# start of Quoted passage

Glossary of English Language Arts Terms

Here are 25 words and phrases that have a meaning unique to the Common Core State Standards.

domain-specific words and phrases: vocabulary specific to a particular field of study (domain), such as the human body: see Tier Three words.

editing: a part of writing and preparing presentations concerned chiefly with improving the clarity, organization, concision, and correctness of expression relative to task, purpose, and audience; compared to revising, a smaller-scale activity often associated with surface aspects of a text; see revising, rewriting.

emergent reader texts: texts consisting of short sentences comprised of learned sight words and consonant-vowel- consonant words; may also include rebuses to represent words that cannot yet be decoded or recognized; see rebus.

evidence: facts, figures, details, quotations, or other sources of data and information that provide support for claims or an analysis and that can be evaluated by others; should appear in a form and be derived from a source widely accepted as appropriate to a particular discipline, as in details or quotations from a text in the study of literature and experimental results in the study of science.

focused question: a query narrowly tailored to task, purpose, and audience, as in a research query that is sufficiently precise to allow a student to achieve adequate specificity and depth within the time and format constraints.

# end of Quoted passage
# start of Listed entries

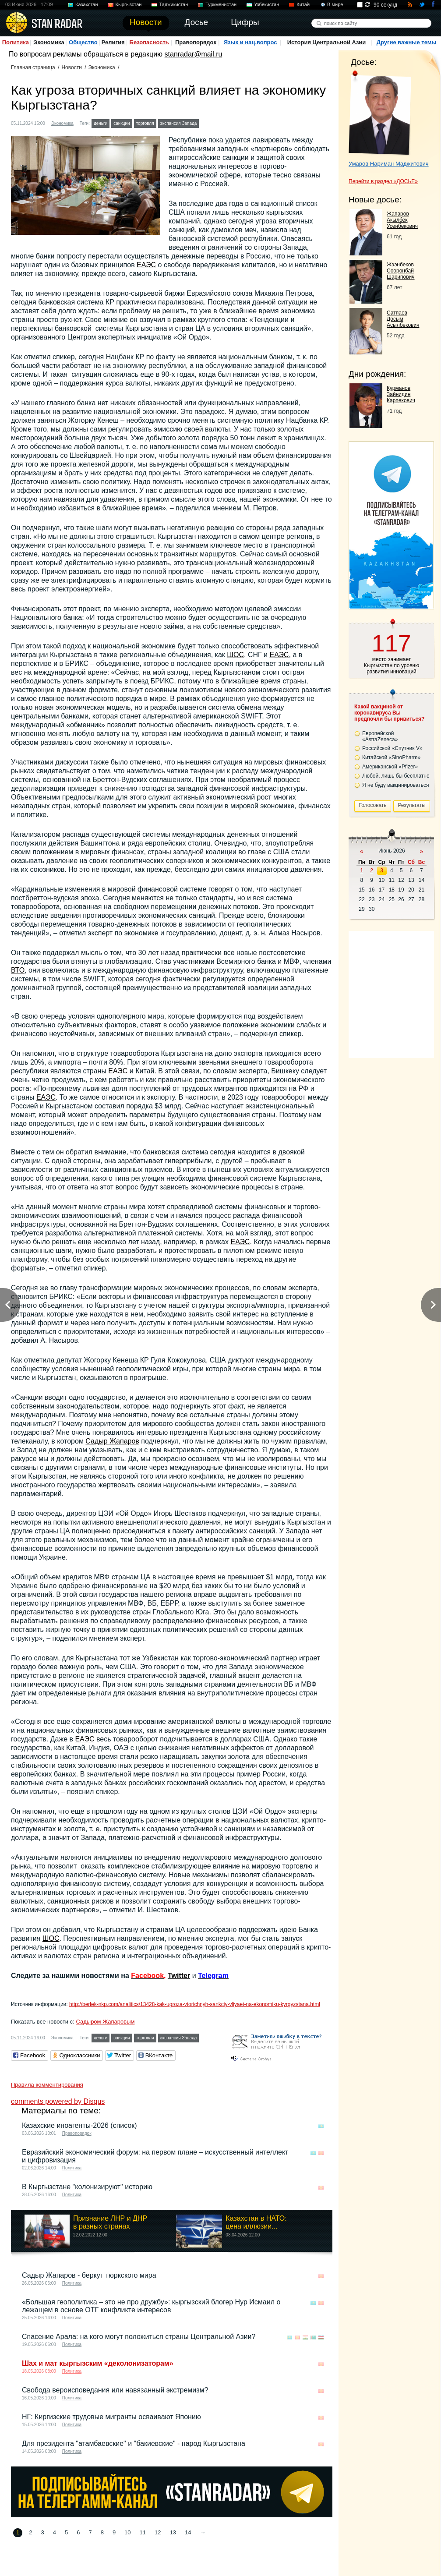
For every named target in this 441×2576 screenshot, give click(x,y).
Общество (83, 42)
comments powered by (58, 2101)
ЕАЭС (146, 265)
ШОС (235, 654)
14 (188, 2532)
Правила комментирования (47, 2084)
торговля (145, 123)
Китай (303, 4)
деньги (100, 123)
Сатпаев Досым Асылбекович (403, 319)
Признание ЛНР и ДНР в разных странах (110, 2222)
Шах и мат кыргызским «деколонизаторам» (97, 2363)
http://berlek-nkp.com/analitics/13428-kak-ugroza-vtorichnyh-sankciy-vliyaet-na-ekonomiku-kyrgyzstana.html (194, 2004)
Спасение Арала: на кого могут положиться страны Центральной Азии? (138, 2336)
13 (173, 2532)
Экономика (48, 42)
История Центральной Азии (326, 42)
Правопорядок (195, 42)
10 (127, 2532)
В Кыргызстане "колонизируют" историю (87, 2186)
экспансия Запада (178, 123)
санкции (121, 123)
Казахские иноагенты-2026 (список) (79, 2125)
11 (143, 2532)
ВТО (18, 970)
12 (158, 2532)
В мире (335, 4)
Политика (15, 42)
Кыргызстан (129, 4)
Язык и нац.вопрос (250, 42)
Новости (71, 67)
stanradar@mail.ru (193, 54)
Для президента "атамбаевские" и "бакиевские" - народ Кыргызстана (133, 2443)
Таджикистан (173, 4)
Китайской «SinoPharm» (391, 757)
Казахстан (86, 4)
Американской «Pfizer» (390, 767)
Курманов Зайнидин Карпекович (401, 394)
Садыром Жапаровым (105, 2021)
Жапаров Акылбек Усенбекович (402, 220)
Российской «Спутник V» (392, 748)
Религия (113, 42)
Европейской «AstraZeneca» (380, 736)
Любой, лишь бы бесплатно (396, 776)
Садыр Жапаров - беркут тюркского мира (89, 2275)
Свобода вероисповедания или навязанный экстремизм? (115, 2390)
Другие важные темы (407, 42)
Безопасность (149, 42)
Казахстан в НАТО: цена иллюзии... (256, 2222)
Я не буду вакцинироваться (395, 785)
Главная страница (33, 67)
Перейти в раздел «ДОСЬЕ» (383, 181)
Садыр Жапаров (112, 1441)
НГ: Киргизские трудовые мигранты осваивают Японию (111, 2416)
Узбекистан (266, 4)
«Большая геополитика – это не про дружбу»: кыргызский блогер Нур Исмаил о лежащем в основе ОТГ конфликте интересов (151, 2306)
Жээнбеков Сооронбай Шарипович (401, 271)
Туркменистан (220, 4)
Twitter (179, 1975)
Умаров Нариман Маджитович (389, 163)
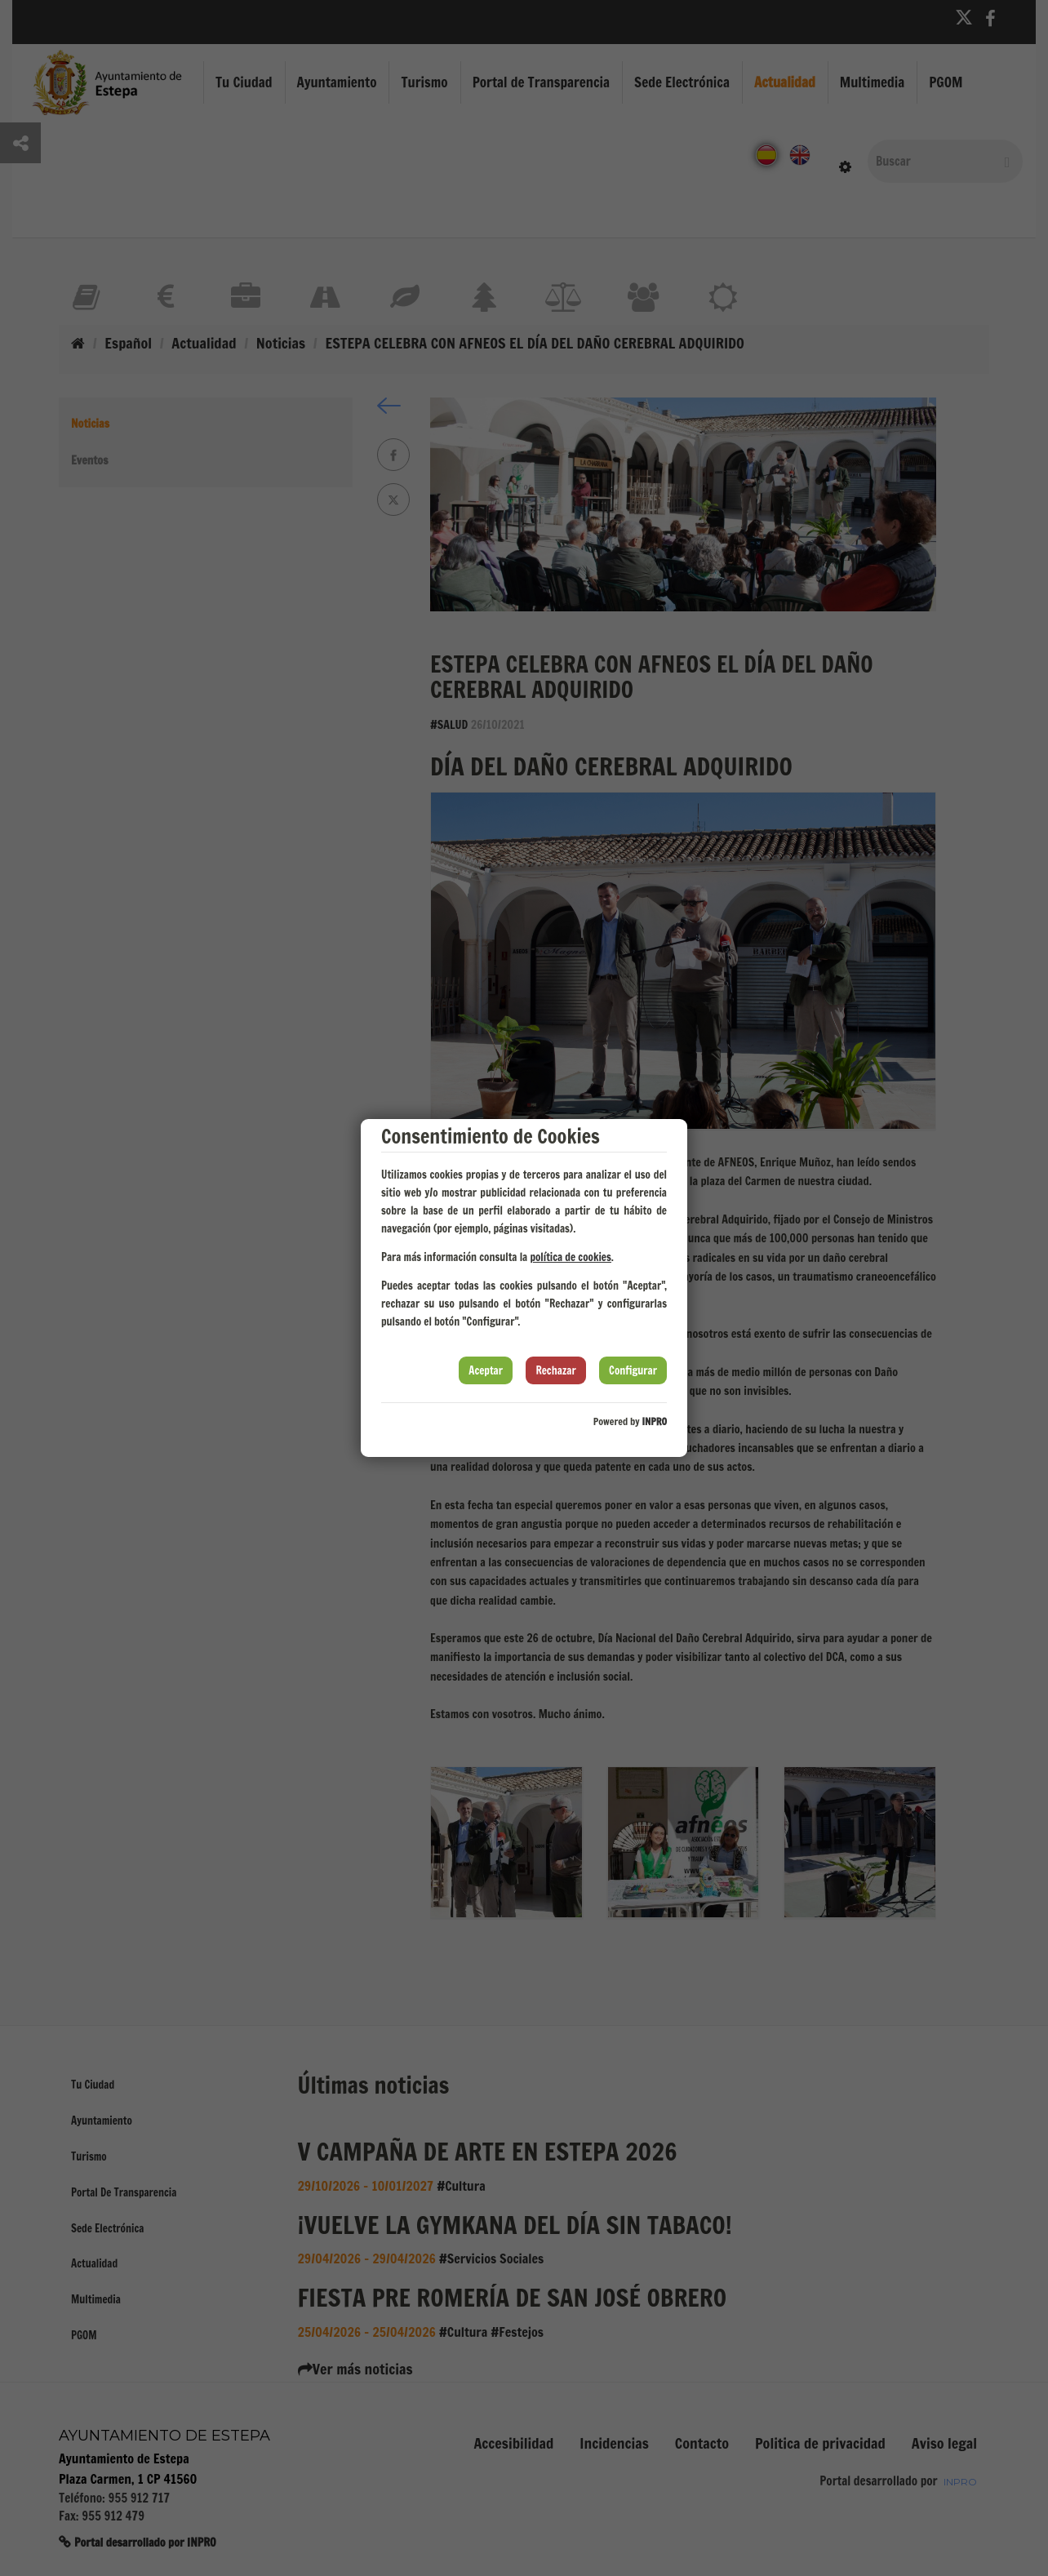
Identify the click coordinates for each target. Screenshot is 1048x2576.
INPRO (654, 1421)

# end of Listed entries
# start of Listed entries

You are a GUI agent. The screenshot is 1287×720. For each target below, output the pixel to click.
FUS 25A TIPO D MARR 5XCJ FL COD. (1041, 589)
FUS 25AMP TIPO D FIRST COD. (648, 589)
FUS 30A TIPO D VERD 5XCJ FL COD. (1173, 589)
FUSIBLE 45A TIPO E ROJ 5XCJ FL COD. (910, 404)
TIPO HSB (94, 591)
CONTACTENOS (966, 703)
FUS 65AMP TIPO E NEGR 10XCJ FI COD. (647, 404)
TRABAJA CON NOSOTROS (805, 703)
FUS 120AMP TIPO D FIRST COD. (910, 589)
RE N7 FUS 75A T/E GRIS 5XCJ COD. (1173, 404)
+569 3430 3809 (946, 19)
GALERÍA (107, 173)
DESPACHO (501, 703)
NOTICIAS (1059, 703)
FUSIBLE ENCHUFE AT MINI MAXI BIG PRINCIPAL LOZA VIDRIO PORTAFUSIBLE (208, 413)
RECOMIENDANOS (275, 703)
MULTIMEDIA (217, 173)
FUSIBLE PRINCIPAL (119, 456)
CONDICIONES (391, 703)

# end of Listed entries

Requirements »
A) In the glossary of English language arts terms, how is editing described in comparison to revising?
B) Carry on the glossary of English language arts terms from its last entry.

Task-by-task answers »
A) Compared to revising, editing is a smaller-scale activity often associated with surface aspects of a text.

B)
general academic words and phrases: vocabulary common to written texts but not commonly a part of speech; in the Standards, general academic words and phrases are analogous to Tier Two words.

independent(ly): a student performance done without scaffolding from a teacher, other adult, or peer; in the Standards, often paired with proficient(ly) to suggest a successful student performance done without scaffolding; in the Reading standards, the act of reading a text without scaffolding, as in an assessment; see proficient(ly), scaffolding.

more sustained research project: an investigation intended to address a relatively expansive query using several sources over an extended period of time, as in a few weeks of instructional time.

point of view: chiefly in literary texts, the narrative point of view (as in first- or third-person narration); more broadly, the position or perspective conveyed or represented by an author, narrator, speaker, or character.

print or digital (texts, sources): sometimes added for emphasis to stress that a given standard is particularly likely to be applied to electronic as well as traditional texts; the Standards are generally assumed to apply to both.

proficient(ly): a student performance that meets the criterion established in the Standards as measured by a teacher or an assessment; in the Standards, often paired with independent(ly) to suggest a successful student performance done without scaffolding; in the Reading standards, the act of reading a text with comprehension; see independent(ly), scaffolding.

rebus: a mode of expressing words and phrases by using pictures of objects whose names resemble those words.

revising: a part of writing and preparing presentations concerned chiefly with a reconsideration and reworking of the content of a text relative to task, purpose, and audience; compared to editing, a larger-scale activity often associated with the overall content and structure of a text; see editing, rewriting.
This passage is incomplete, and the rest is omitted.